:: 给定文本 ::
23. OpenStack周期性任务分析


OpenStack 定时任务实现由两种实现方法,一种是通过 periodic_task 函数装饰器, 另外一种是由 DynamicLoopingCallFixedIntervalLoopingCall 类通过协程来实现。

这两种定时任务的目的也完全不一样,前者一般都是用来装饰 nova-rpc-server 的 manager 类方法,用来实现资源定时刷新、状态报告等;后者通过 wait() 调用进行阻 塞,等待某些某些特定事件发生!

23.1. 阻塞型定时任务

对于第二种用法,源码比较简单,主要用到的是 eventlet.event.Event 类!让我们 首先来看看该类的用法。

from eventlet import event
import eventlet
import time
evt = event.Event()
def baz(b):
    print "begin sleeping..."
    time.sleep(10)
    evt.send(b + 1)
    print "awake again!!!"

_ = eventlet.spawn_n(baz, 3)
print evt.wait()
print "in main"
:::
## 任务目标 A
请从关于 OpenStack 周期性任务的文本中原样摘录一段，从“这两种定时任务的目的也完全不一样,前者一般都是用来装饰 nova-rpc-server 的”开始，到“evt.send(b + 1)”为止（含这两处）。
上面的文本与下面的记录出自不同来源。
:: 任务输入 ::
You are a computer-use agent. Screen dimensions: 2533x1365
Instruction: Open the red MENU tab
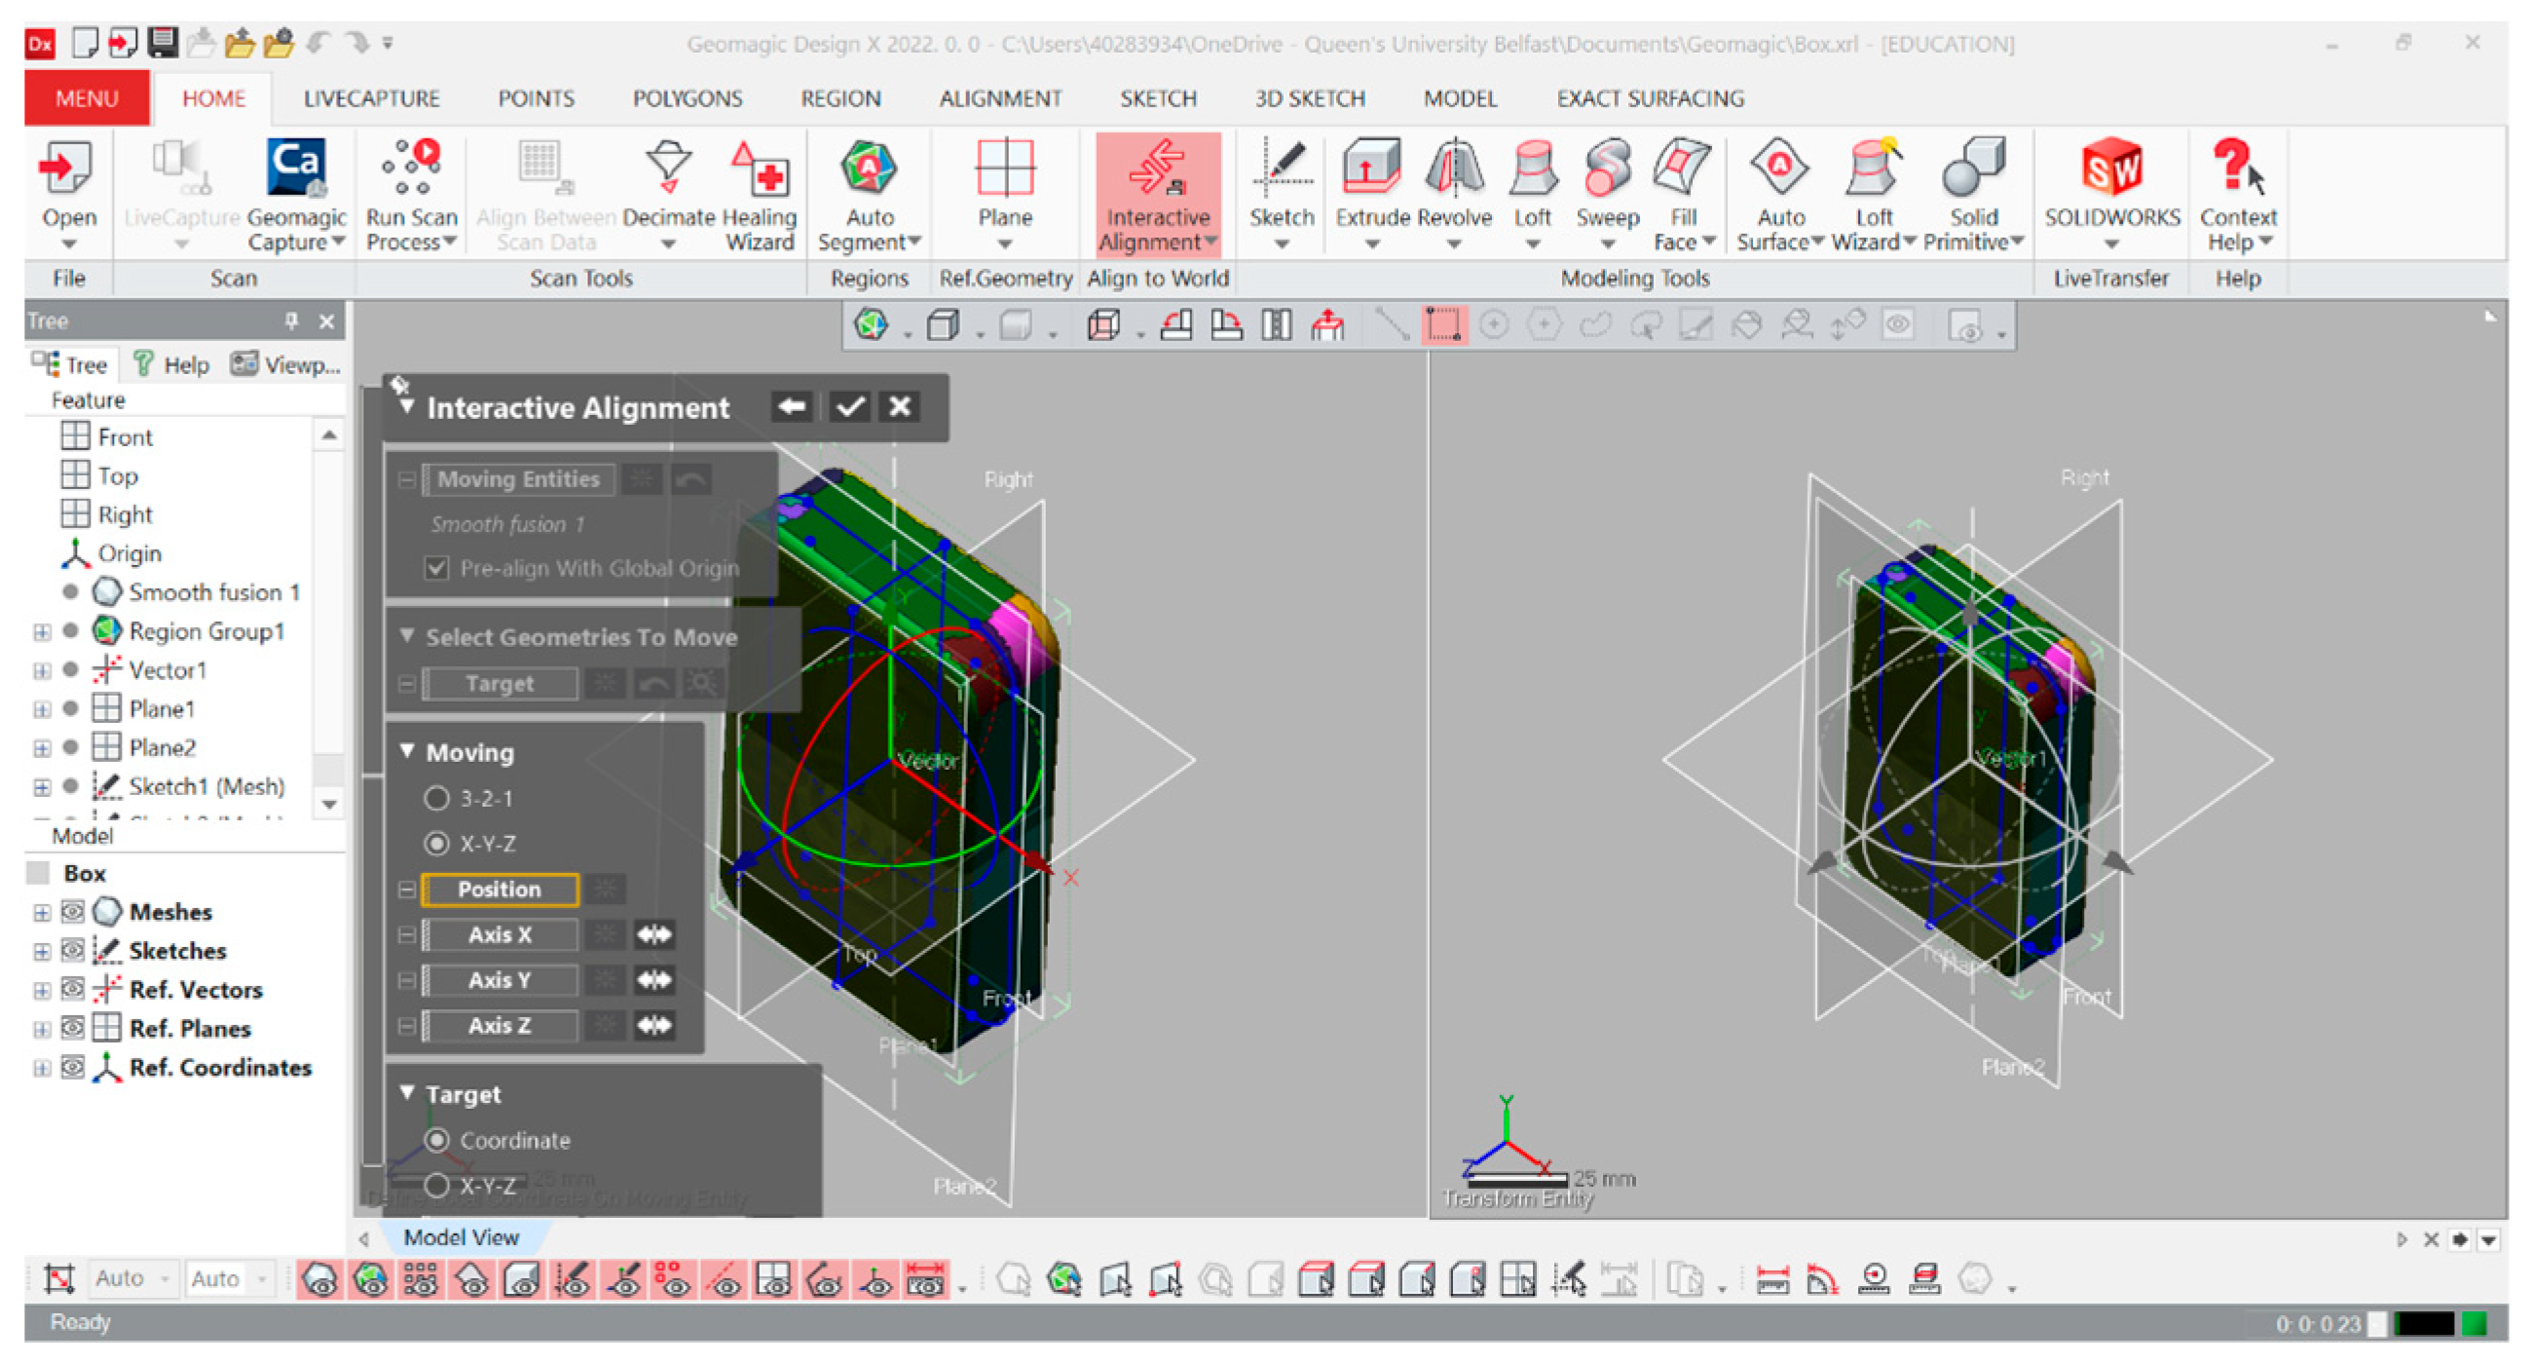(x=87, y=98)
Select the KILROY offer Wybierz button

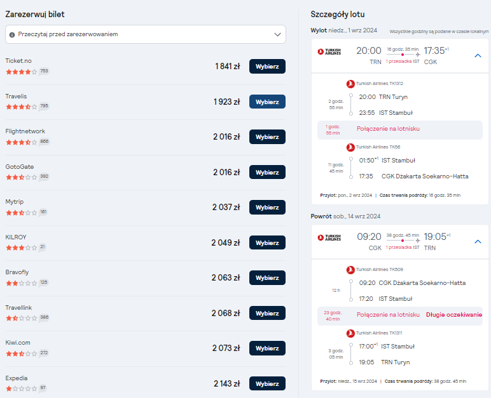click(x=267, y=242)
:::
:: 任务输入 ::
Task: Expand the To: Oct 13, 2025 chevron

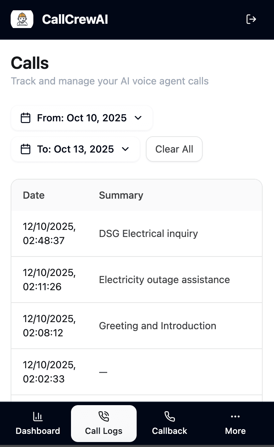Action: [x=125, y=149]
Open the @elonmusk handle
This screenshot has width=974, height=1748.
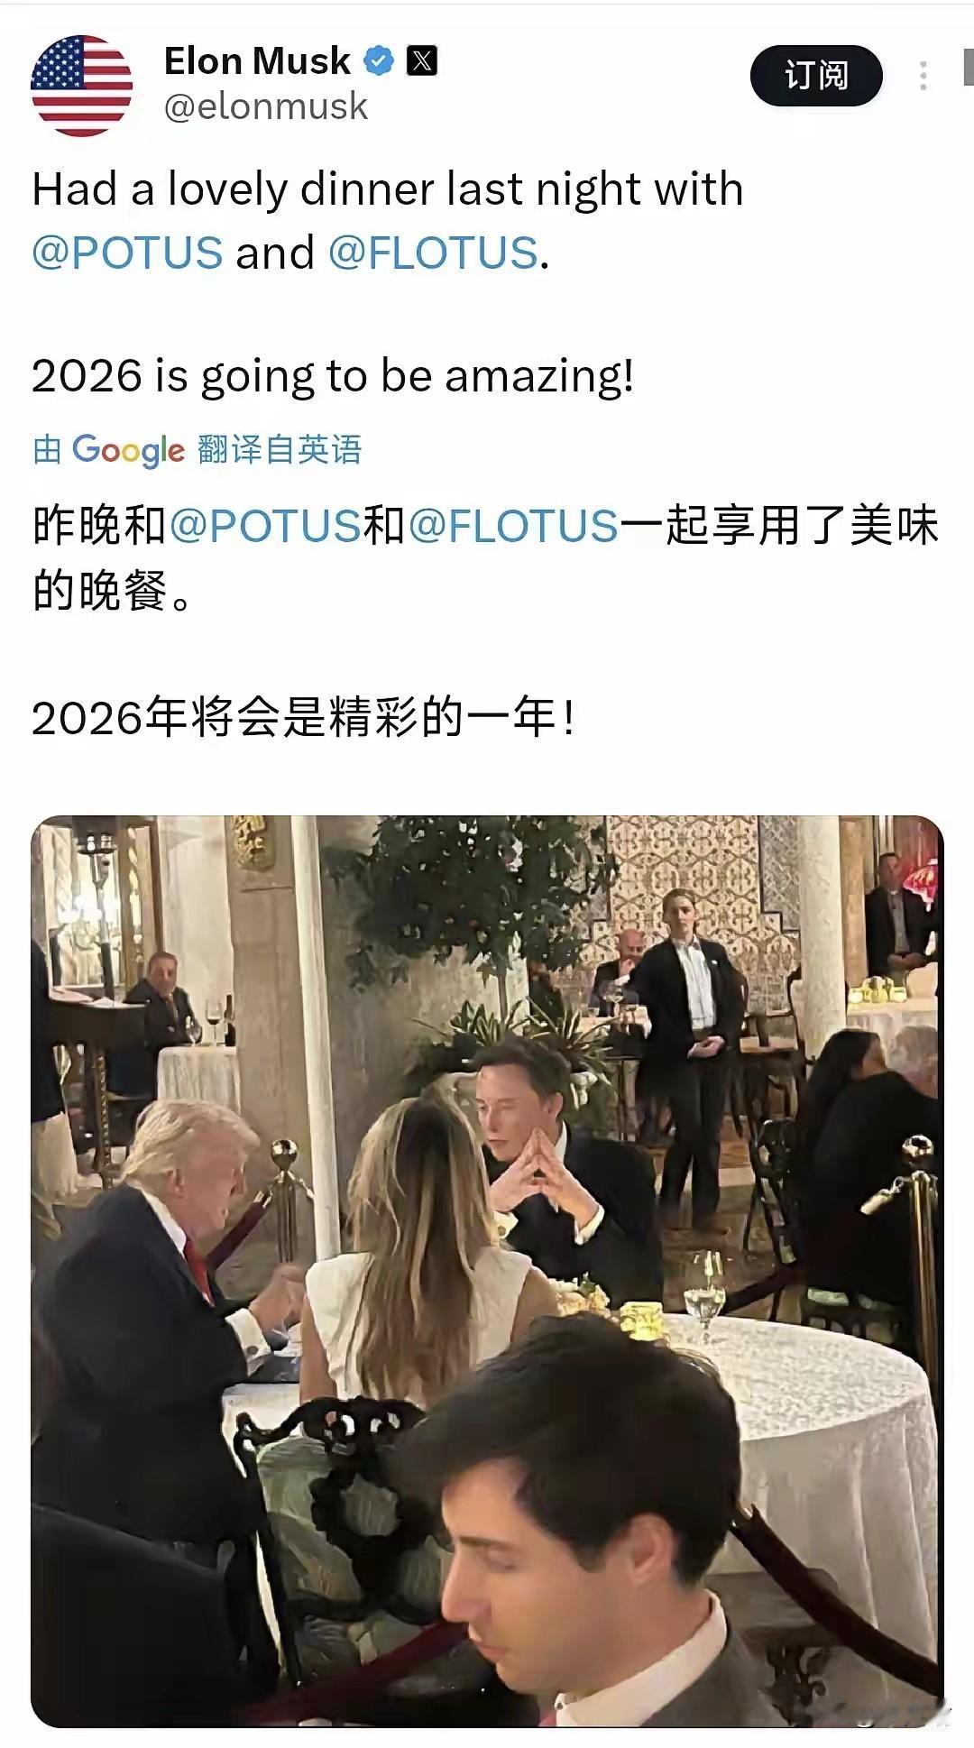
:::
## 任务目标 B
请改写记录中从含有“Task: Expand the To: Oct 13, 2025 chevron”的那一行起、到含有“This screenshot has width=974, height=1748.”的那一行为止（含首尾两行）的内容，只输出这几行，把其中的“handle”替换为“profile link”，其余保持不变，并省略其中的图片。

## 输出结果 A
这两种定时任务的目的也完全不一样,前者一般都是用来装饰 nova-rpc-server 的 manager 类方法,用来实现资源定时刷新、状态报告等;后者通过 wait() 调用进行阻 塞,等待某些某些特定事件发生!

23.1. 阻塞型定时任务

对于第二种用法,源码比较简单,主要用到的是 eventlet.event.Event 类!让我们 首先来看看该类的用法。

from eventlet import event
import eventlet
import time
evt = event.Event()
def baz(b):
    print "begin sleeping..."
    time.sleep(10)
    evt.send(b + 1)

## 输出结果 B
Task: Expand the To: Oct 13, 2025 chevron

Action: [x=125, y=149]
Open the @elonmusk profile link
This screenshot has width=974, height=1748.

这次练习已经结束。